Ever the club-like institution, the Senate had never agreed to put in place a formal mask mandate of the sort many other parts of the government, including the House of Representatives, did. Instead, senators relied on lawmakers following C.D.C. guidelines and sent most of their staff members home for the worst stretches of the pandemic.
Senator Susan Collins, the Maine Republican who frequently receives the ranking of most bipartisan senator, wasted no time ripping off her mask after receiving a news alert on the change. She showed off a wide grin and was happy to claim some credit for pushing the agency in a public hearing this week to take a less conservative position based on science.
“If people are going to have confidence in the C.D.C., their guidance needs to be dictated by science and not politics,” Ms. Collins said. “And it looks like we made some progress through the questions I and others raised at the hearing earlier this week.”
House Republicans, many of whom have been clamoring for the chamber to get back to normal, immediately ramped up pressure on Speaker Nancy Pelosi to rescind a stringent mask mandate on her side of the Capitol. Conservatives have argued for months that the House should be modeling for the country the benefits of getting vaccinated — including stripping off uncomfortable masks.
“Will @SpeakerPelosi NOW follow the @CDCgov guidance and restore operations to the People’s House?” Representative Cathy McMorris Rodgers, Republican of Washington, wrote on Twitter.

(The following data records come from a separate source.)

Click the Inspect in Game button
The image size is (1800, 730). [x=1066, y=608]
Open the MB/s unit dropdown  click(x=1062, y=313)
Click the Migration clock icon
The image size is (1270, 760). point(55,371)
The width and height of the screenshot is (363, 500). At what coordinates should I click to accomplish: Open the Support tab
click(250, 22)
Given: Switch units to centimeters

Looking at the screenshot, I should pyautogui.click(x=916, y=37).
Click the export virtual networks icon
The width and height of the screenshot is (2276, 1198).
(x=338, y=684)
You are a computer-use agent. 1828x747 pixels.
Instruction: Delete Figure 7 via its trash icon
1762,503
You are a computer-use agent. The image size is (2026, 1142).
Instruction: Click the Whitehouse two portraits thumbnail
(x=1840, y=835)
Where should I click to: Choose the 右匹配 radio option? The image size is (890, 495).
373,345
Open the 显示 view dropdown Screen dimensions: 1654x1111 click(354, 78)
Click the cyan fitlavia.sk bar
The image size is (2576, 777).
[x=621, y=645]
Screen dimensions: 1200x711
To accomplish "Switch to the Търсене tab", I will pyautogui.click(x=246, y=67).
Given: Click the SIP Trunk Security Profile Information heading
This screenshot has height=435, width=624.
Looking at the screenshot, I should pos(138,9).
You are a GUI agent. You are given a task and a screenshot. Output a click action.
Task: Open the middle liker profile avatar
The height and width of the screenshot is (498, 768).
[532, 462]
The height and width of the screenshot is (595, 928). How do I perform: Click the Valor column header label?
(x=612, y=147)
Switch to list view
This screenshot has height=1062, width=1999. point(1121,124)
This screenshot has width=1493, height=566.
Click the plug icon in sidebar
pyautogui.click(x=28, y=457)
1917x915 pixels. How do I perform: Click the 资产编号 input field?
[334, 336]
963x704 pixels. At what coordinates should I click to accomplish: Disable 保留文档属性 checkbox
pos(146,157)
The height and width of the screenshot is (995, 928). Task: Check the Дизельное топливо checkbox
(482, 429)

Ms. Pelosi’s rules have been tied to guidance from the Capitol’s attending physician, and she is unlikely to change them without his recommendation. But she sought to shift the onus back onto Republicans on Thursday afternoon, highlighting the refusal by a group of conservatives in the House and some in the Senate to get vaccinated, despite having access to doses for nearly six months now.
“No,” the speaker told CNN when asked if she planned to change the rule. “Are they vaccinated?”